We thank the referee for the careful reading and constructive comments on our manuscript. We address each major comment below and indicate where revisions will be made to improve clarity and address concerns about interpretation.

read point-by-point responses
  1. Referee: [regression estimation section] Regression estimation section: the linear model is presented as delivering ceteris-paribus estimates for the 'article in press' and open-access indicators, yet the text provides no indication that journal fixed effects, discipline dummies, article volume, or lagged CiteScore are included. Omission of these observables leaves open the possibility that the reported positive coefficients partly reflect selection of higher-impact journals into the modalities rather than an isolated effect.

    Authors: The regression is a cross-sectional specification for 2016 that includes discipline dummies and a control for journal size (number of articles). It does not include journal fixed effects or lagged CiteScore. The ceteris-paribus language refers to the included covariates. We agree this leaves room for selection on unobservables or past performance. In revision we will (i) explicitly list all included controls in the text and table, (ii) add a specification that includes lagged CiteScore as an additional control, and (iii) note the remaining limitations of the observational design. revision: partial

  2. Referee: [group tests / evolution analysis] Section describing the group tests and temporal evolution: differences in mean CiteScore across modality groups and the claim that the early-view correlation increases from 2011 to 2016 are reported without accompanying robustness checks (e.g., matching, propensity-score weighting, or placebo tests on non-adopting journals). This weakens the interpretation that the observed gradients are attributable to the modalities themselves.
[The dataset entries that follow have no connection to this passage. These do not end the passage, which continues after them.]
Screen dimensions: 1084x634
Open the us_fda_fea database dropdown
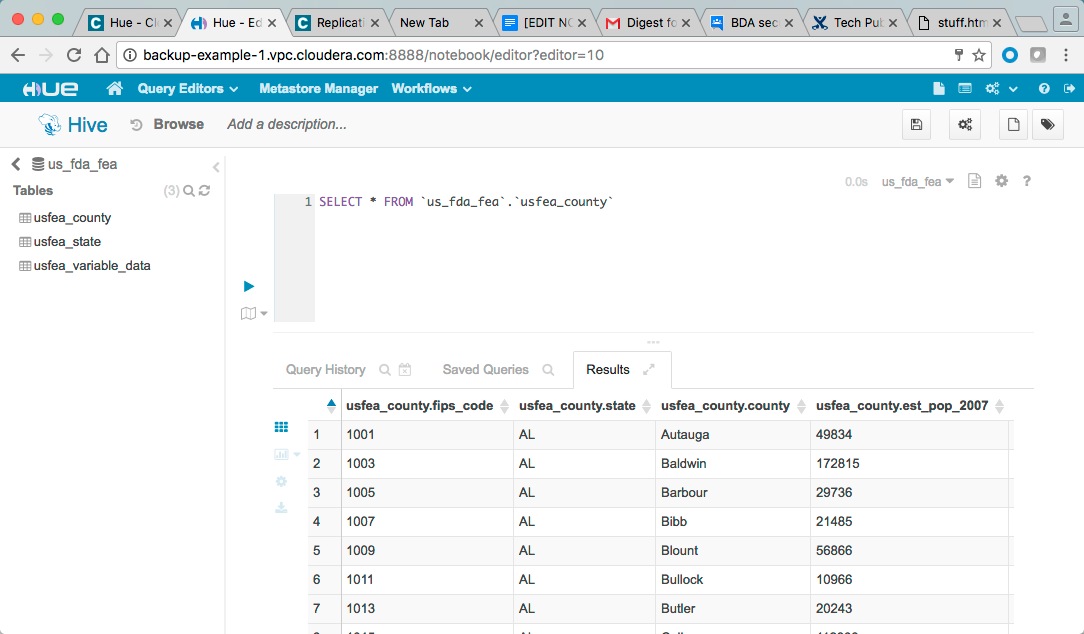pyautogui.click(x=917, y=182)
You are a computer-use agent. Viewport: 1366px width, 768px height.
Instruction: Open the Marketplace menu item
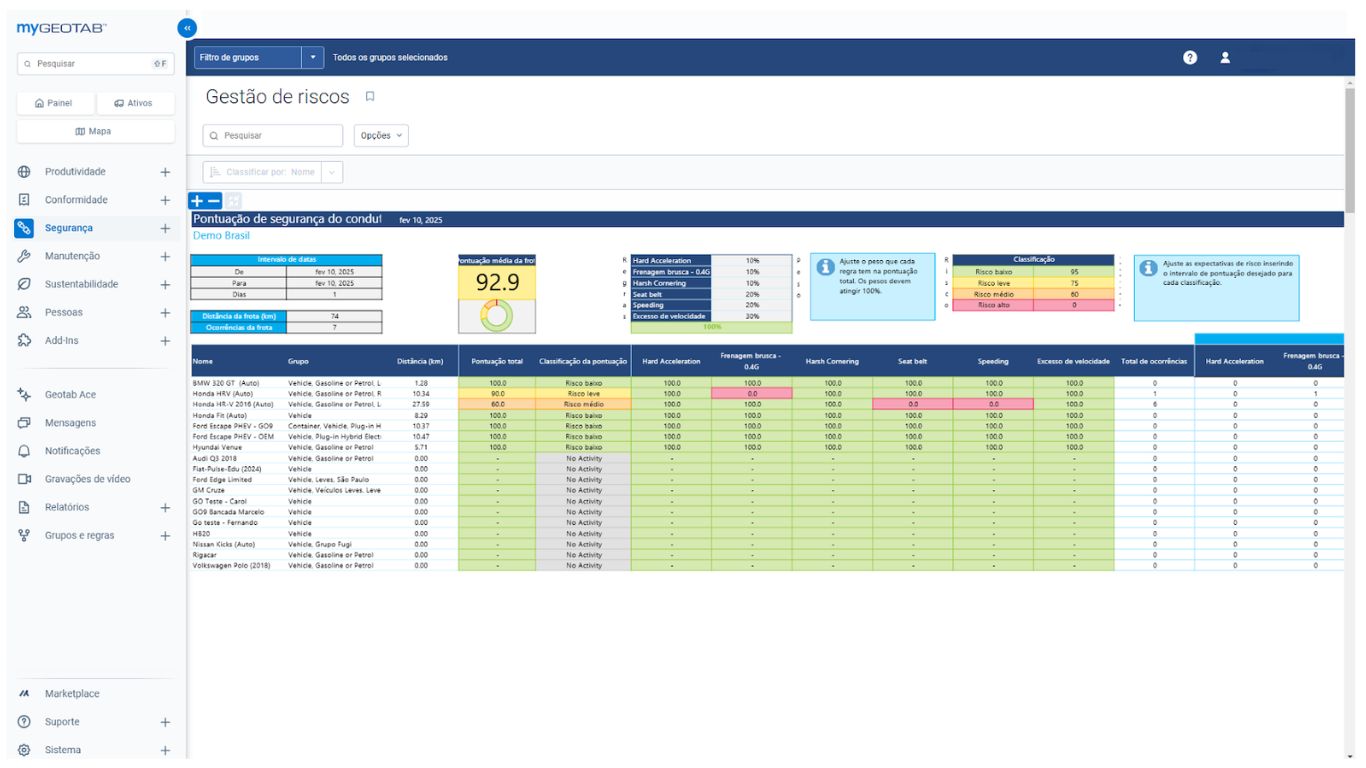click(x=72, y=694)
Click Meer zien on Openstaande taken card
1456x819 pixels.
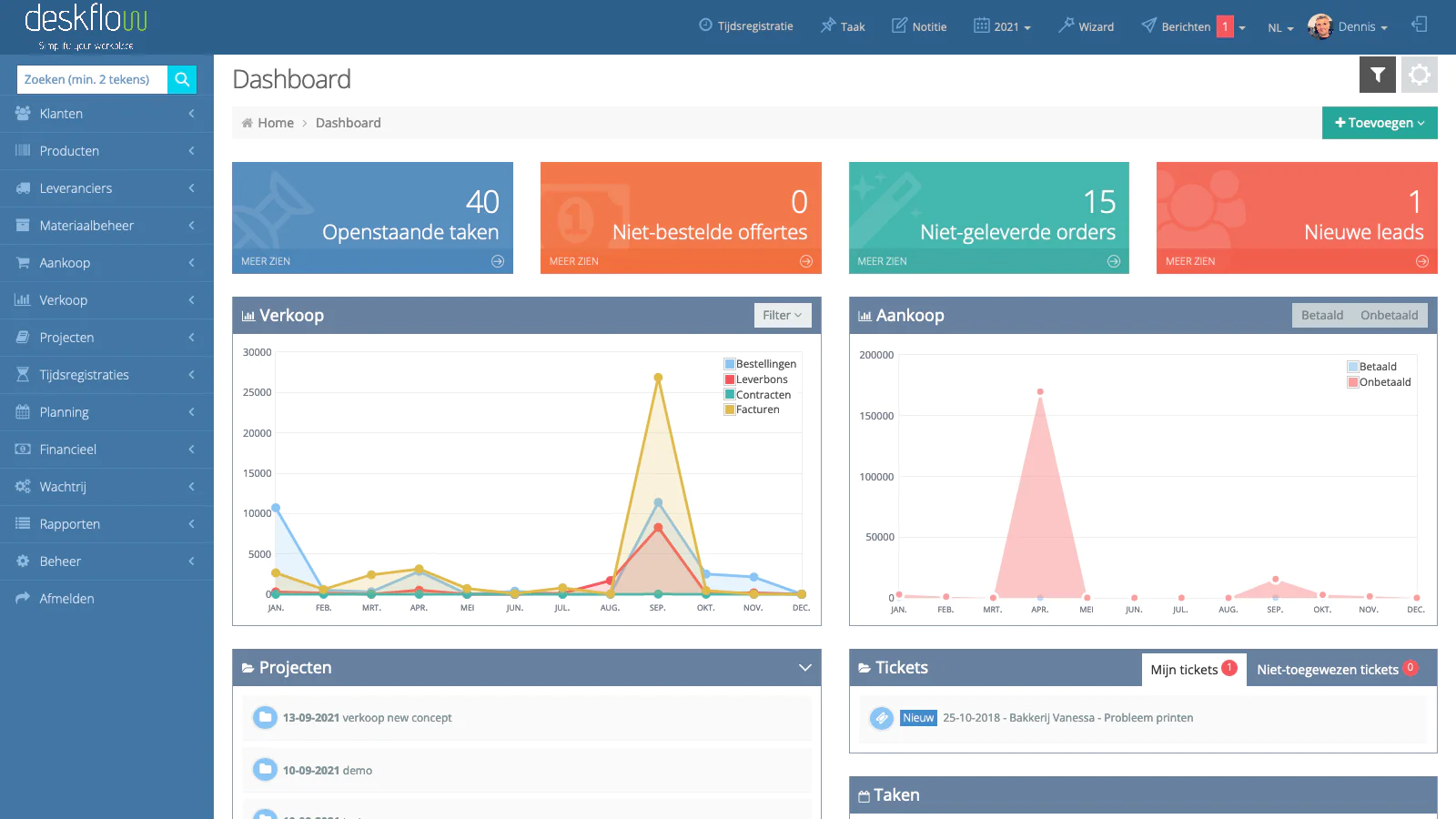point(372,261)
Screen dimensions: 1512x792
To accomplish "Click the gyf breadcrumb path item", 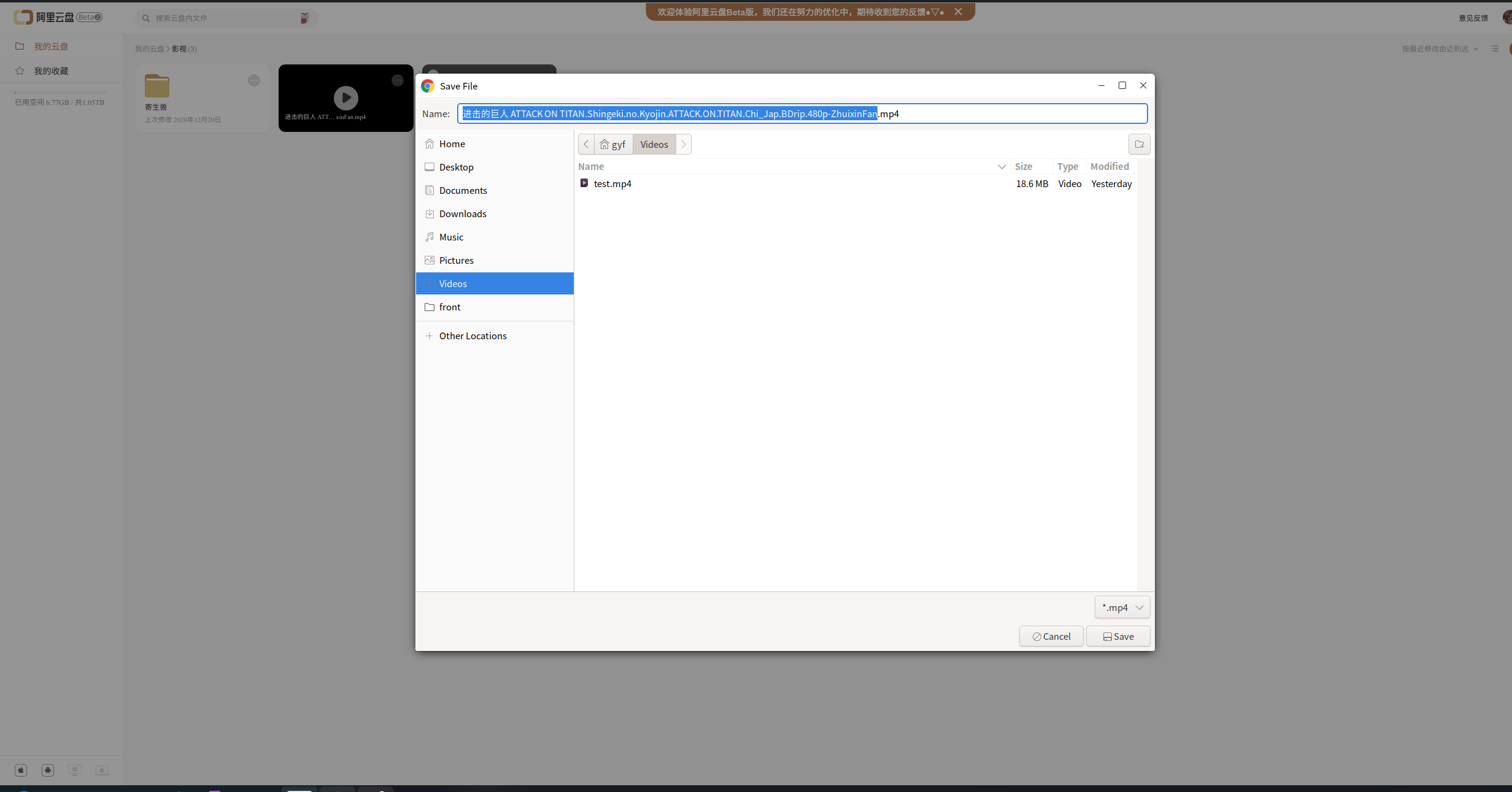I will click(611, 144).
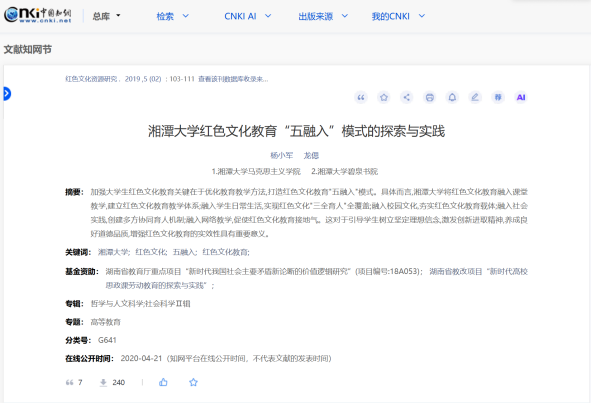
Task: Click the bottom star collect icon
Action: [193, 382]
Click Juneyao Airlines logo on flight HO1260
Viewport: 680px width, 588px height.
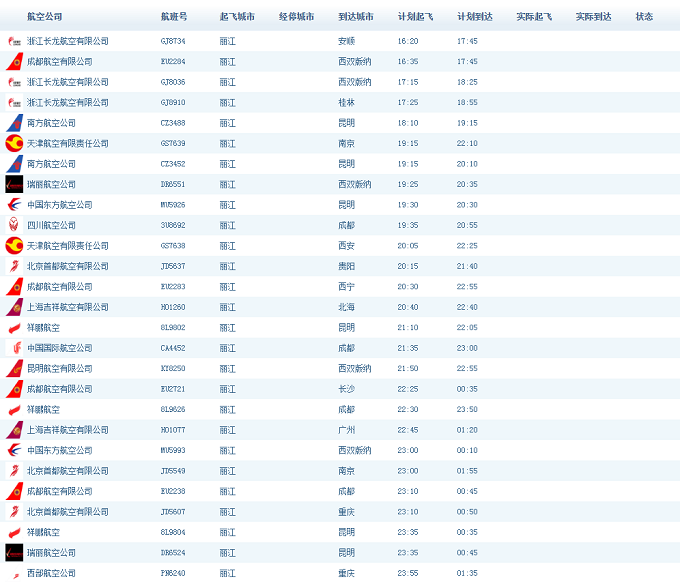(x=14, y=307)
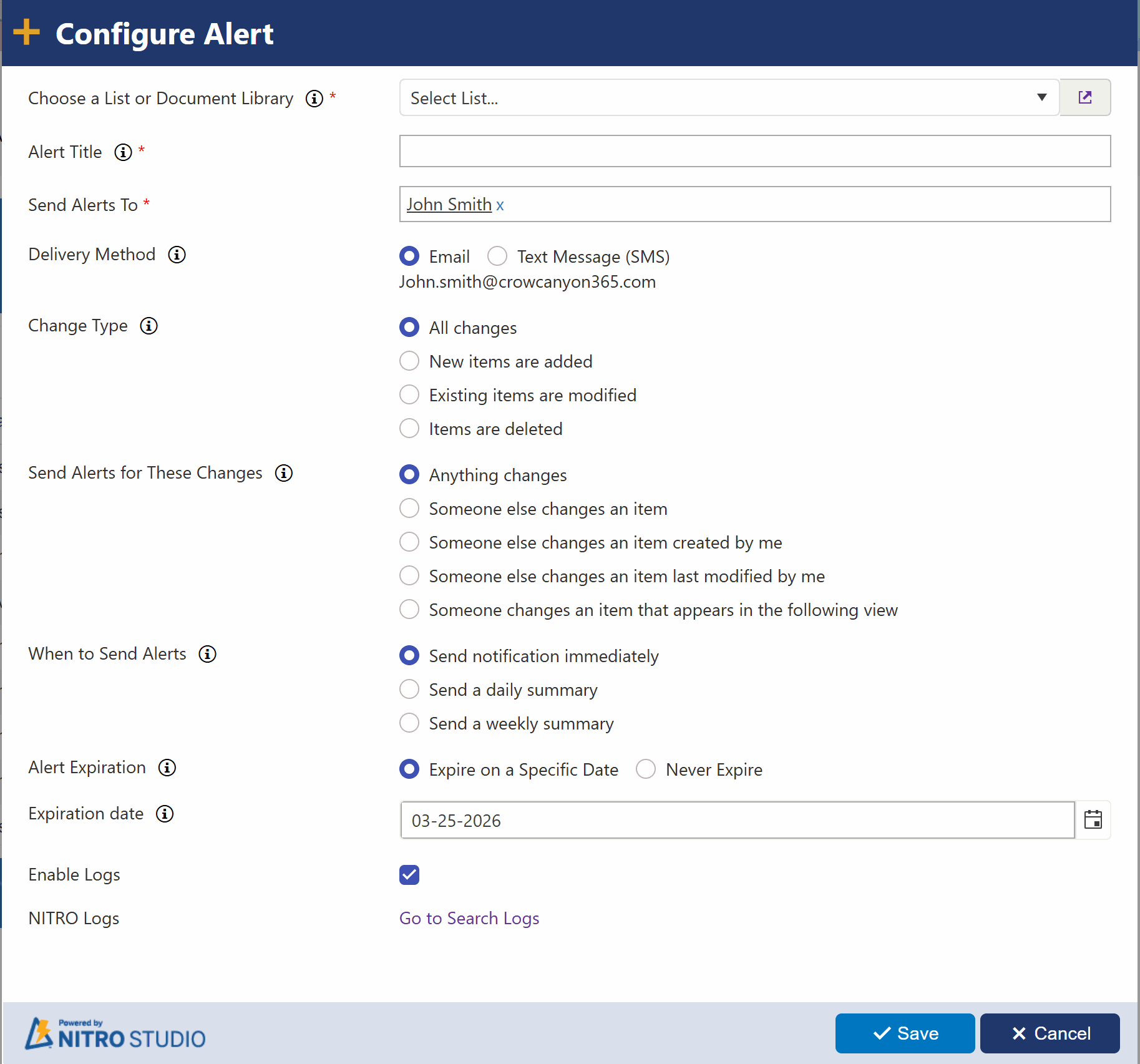Click the info icon beside Change Type

tap(149, 325)
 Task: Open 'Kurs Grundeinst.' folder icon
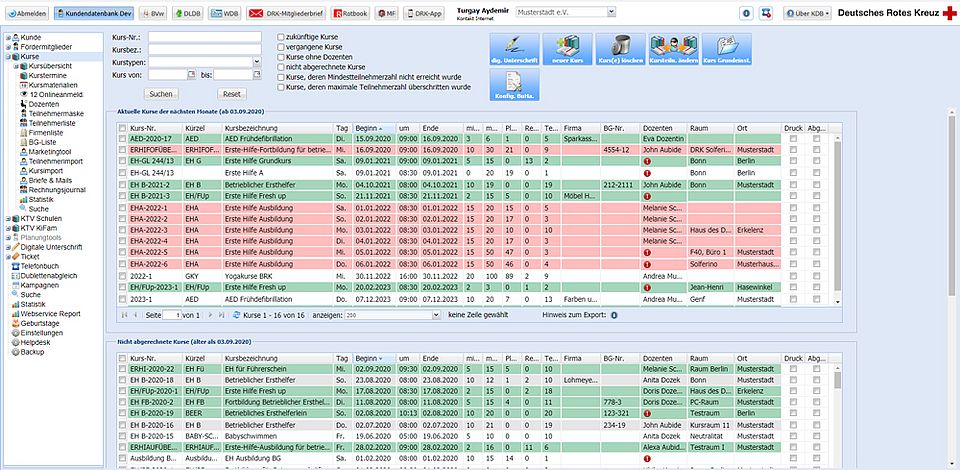(727, 48)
    Authors: The group-mean comparisons and year-by-year evolution are presented as descriptive evidence documenting raw associations and their change over time. The temporal pattern is obtained by repeating the same group comparisons each year. We accept that these analyses do not employ matching or placebo tests and therefore remain correlational. In revision we will add explicit language stating that the results are descriptive associations, not causal effects, and will note the absence of the suggested robustness checks as a limitation. revision: partial

Circularity Check

0 steps flagged

No circularity: standard empirical regression on external data

full rationale

The paper conducts descriptive statistics, group comparisons, and a single linear regression of CiteScore on publication-modality indicators using Scopus data. No equations, fitted parameters, or self-citations are presented as deriving the central correlations; the regression is an ordinary least-squares estimation whose coefficients are not forced by construction to equal the inputs. The analysis is therefore self-contained against external benchmarks and receives the default non-circularity finding.

Axiom & Free-Parameter Ledger

1 free parameters · 2 axioms · 0 invented entities

The central claim rests on the assumption that CiteScore validly captures journal impact and that the regression specification isolates the modality effects; no new entities are postulated.

free parameters (1)
  • regression coefficients for modalities
    The linear model fits coefficients that directly enter the reported positive correlations with CiteScore.
axioms (2)
  • domain assumption CiteScore is an appropriate and unbiased measure of average journal impact
    Used as the sole dependent variable throughout the group comparisons and regression.
  • ad hoc to paper The set of control variables in the regression captures all relevant confounders
    Invoked by the phrase 'in a ceteris paribus context' without further justification in the abstract.